▶ [Task to carry out]: Can you give all of the material below as a numbered list, one line per item, leaving out the blank lines?

▶ [Source material]:
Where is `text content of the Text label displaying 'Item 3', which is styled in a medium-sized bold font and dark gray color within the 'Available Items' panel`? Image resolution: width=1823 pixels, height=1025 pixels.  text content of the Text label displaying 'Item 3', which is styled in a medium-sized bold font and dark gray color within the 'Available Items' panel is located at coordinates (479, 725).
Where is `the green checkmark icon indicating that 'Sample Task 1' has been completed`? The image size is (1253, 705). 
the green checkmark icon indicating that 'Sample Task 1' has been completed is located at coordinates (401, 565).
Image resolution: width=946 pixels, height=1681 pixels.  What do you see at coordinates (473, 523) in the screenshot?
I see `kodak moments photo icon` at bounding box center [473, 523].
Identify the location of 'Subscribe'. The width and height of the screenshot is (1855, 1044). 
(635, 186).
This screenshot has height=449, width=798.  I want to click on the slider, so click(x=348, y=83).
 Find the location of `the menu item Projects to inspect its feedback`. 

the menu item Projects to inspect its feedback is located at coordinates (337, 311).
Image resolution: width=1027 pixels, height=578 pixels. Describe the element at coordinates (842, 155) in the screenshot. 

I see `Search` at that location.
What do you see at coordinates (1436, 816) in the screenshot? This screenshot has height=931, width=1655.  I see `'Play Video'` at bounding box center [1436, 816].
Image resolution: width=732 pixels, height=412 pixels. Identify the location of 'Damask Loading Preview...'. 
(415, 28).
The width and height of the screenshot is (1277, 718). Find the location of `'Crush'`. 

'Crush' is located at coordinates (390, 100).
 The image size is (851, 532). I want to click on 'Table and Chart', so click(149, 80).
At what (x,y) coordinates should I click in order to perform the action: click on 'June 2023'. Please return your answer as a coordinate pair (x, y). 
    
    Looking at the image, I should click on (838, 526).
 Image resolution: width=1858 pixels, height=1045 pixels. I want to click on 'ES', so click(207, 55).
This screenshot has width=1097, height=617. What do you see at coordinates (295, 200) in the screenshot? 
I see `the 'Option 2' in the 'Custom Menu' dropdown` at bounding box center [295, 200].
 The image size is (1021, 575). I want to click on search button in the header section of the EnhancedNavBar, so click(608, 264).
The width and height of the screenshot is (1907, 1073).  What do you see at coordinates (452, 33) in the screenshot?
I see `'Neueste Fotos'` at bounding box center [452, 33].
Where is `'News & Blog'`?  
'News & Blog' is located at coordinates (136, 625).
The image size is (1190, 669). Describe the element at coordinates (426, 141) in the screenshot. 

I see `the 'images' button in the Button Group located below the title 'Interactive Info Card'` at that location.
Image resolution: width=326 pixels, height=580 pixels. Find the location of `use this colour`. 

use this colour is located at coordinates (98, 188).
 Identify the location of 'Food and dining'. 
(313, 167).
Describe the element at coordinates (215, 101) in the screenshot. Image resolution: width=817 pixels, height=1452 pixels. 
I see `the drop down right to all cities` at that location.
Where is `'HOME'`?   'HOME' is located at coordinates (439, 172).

▶ [Response to this task]:
1. Where is `text content of the Text label displaying 'Item 3', which is styled in a medium-sized bold font and dark gray color within the 'Available Items' panel`? Image resolution: width=1823 pixels, height=1025 pixels.  text content of the Text label displaying 'Item 3', which is styled in a medium-sized bold font and dark gray color within the 'Available Items' panel is located at coordinates (479, 725).
2. Where is `the green checkmark icon indicating that 'Sample Task 1' has been completed`? The image size is (1253, 705). 
3. the green checkmark icon indicating that 'Sample Task 1' has been completed is located at coordinates (401, 565).
4. Image resolution: width=946 pixels, height=1681 pixels.  What do you see at coordinates (473, 523) in the screenshot?
5. I see `kodak moments photo icon` at bounding box center [473, 523].
6. Identify the location of 'Subscribe'. The width and height of the screenshot is (1855, 1044). 
7. (635, 186).
8. This screenshot has height=449, width=798.  I want to click on the slider, so click(x=348, y=83).
9.  Find the location of `the menu item Projects to inspect its feedback`. 
10. the menu item Projects to inspect its feedback is located at coordinates (337, 311).
11. Image resolution: width=1027 pixels, height=578 pixels. Describe the element at coordinates (842, 155) in the screenshot. 
12. I see `Search` at that location.
13. What do you see at coordinates (1436, 816) in the screenshot? This screenshot has height=931, width=1655.  I see `'Play Video'` at bounding box center [1436, 816].
14. Image resolution: width=732 pixels, height=412 pixels. Identify the location of 'Damask Loading Preview...'. 
15. (415, 28).
16. The width and height of the screenshot is (1277, 718). Find the location of `'Crush'`. 
17. 'Crush' is located at coordinates (390, 100).
18.  The image size is (851, 532). I want to click on 'Table and Chart', so click(149, 80).
19. At what (x,y) coordinates should I click in order to perform the action: click on 'June 2023'. Please return your answer as a coordinate pair (x, y). 
20.     Looking at the image, I should click on (838, 526).
21.  Image resolution: width=1858 pixels, height=1045 pixels. I want to click on 'ES', so click(207, 55).
22. This screenshot has width=1097, height=617. What do you see at coordinates (295, 200) in the screenshot? 
23. I see `the 'Option 2' in the 'Custom Menu' dropdown` at bounding box center [295, 200].
24.  The image size is (1021, 575). I want to click on search button in the header section of the EnhancedNavBar, so click(608, 264).
25. The width and height of the screenshot is (1907, 1073).  What do you see at coordinates (452, 33) in the screenshot?
26. I see `'Neueste Fotos'` at bounding box center [452, 33].
27. Where is `'News & Blog'`?  
28. 'News & Blog' is located at coordinates (136, 625).
29. The image size is (1190, 669). Describe the element at coordinates (426, 141) in the screenshot. 
30. I see `the 'images' button in the Button Group located below the title 'Interactive Info Card'` at that location.
31. Image resolution: width=326 pixels, height=580 pixels. Find the location of `use this colour`. 
32. use this colour is located at coordinates (98, 188).
33.  Identify the location of 'Food and dining'. 
34. (313, 167).
35. Describe the element at coordinates (215, 101) in the screenshot. Image resolution: width=817 pixels, height=1452 pixels. 
36. I see `the drop down right to all cities` at that location.
37. Where is `'HOME'`?   'HOME' is located at coordinates (439, 172).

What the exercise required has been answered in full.